"The difficulty is in telling whether it should be shown at the Rialto... or in, say, the Medical Centre... Its first audience apparently could not decide, although there was a good bit of applause."
The New York Times

"It is either too horrible or not horrible enough, according to the viewpoint."
Variety

"It is my impression that Freaks is, in its quite repulsive fashion, a dramatic and powerful motion picture. It is obviously an unhealthy and generally disagreeable work, not only in its story and characterization, but also in its gay directorial touches. Mr. Browning can make even freaks more unpleasant than they would be ordinarily. Yet, in some strange way, the picture is not only exciting, but even occasionally touching... Mr. Browning has always been an expert in pathological morbidity, but after seeing Freaks, his other pictures seem but whimsical nursery tales."
Richard Watts, Jr., New York Herald Tribune

"It is a most unusual production, made at the time when the horror cycle appeared to be in full sway, and as a picture of this type it was produced with expert hands. But the nature of its theme makes its chances problematical.
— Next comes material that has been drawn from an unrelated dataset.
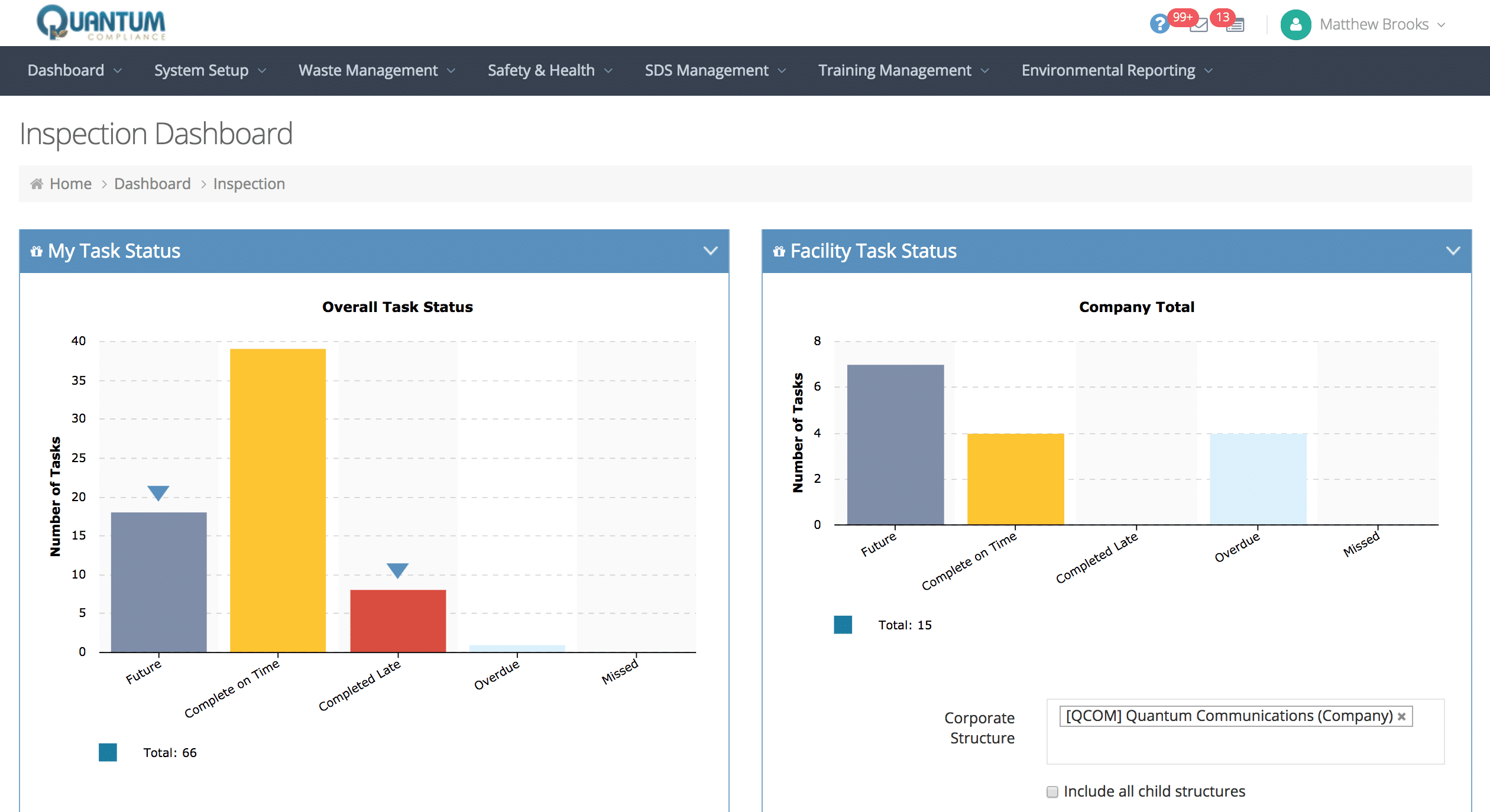
Task: Open the help question mark icon
Action: [x=1160, y=24]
First, the fact that the ugly human monstrosities in this picture are that way in reality, whereas in other films the audience knew it was all make-believe seems to induce a different and not pleasant reaction."
The Film Daily

"What can be the purpose of a film of this sort is beyond guessing, for it is the sort of thing that, once seen, lurks in the dark places of the mind, cropping up every so often with a direful persistence... The main theme of the sadistically cruel plot savors nearly of perversion, certainly of abnormality."
Boston Herald

"Strong men and strong women can't stand this one and a child won't sleep for a week after an eyeful of this chamber of horrors."
The Chicago Daily News

"It is quite unfair to the production to brand it as gruesome. If the picture has met adverse comment in any community that reaction can be traced back to the type of exploitation used ahead of its showing."
Motion Picture Herald

"It is only fair to state before writing my opinion of Freaks, that it is the only film in four years of reviewing that I have seen under protest... I cannot believe such a show will entertain any but the morbidly curious, or those poor souls with jaded appetites who are even looking for a new thrill... expectant mothers should be expressly warned not to see it if they value their peace of mind."
Louisville Times

"Moving, harsh, poetic and genuinely tender. It triumphs at once over your nausea; it also triumphs very quickly over your sense of what is curious. To enable people to look at grossly deformed human beings without feeling either sickened or even intrigued is the sort of thing that can be done only by art."
Penelope Gilliatt, London Observer (1962, after the 30-year ban on the film was lifted)

"I was not prepared for the raucous horror, the splendid ambiguities, and the safely distanced but very real cruelties of Freaks."